Énoncé 1:
Relevez, titre compris, tous les mots du texte fourni qui commencent par une majuscule.
Énoncé 2:
D'après le texte fourni, de quoi était-on traité autrefois si l'on questionnait la cause de l'immigration, même objectivement ?

===== Texte fourni

Un nouveau pluralisme juif 
  
          Aujourd'hui, des Américaines jadis gagnées d'avance à la cause de l'immigration (questionner cela même objectivement, valait immédiatement d'être traité de salaud) soulèvent des doutes sur les bienfaits d'une vague d'immigration en se demandant quel impact aura celle-ci sur la situation future des femmes dans leur ensemble, si l'on considère les valeurs (religieuses et autres) beaucoup plus conservatrices chez nombre d'individus comptant parmi ces groupes d'immigrants.

==========
===== Extrait de données

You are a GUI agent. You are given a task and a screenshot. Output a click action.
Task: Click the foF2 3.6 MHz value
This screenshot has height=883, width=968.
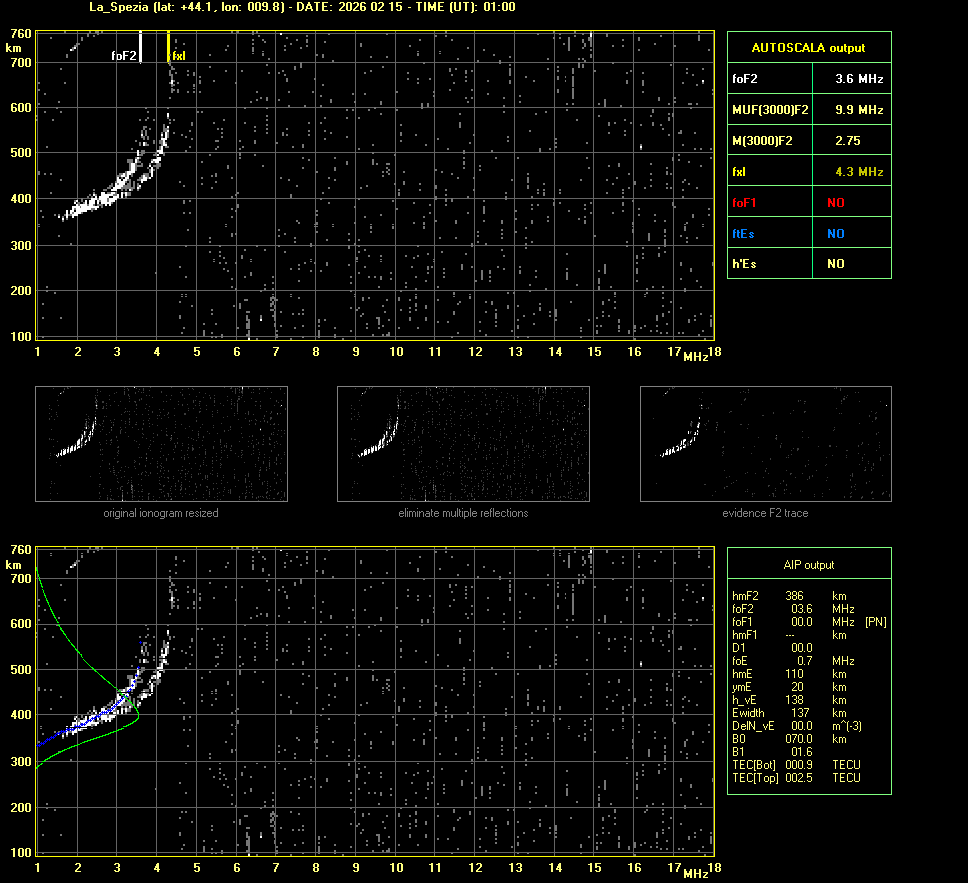(x=859, y=78)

==========

Résultat 1:
Un, Aujourd'hui, Américaines

Résultat 2:
De salaud.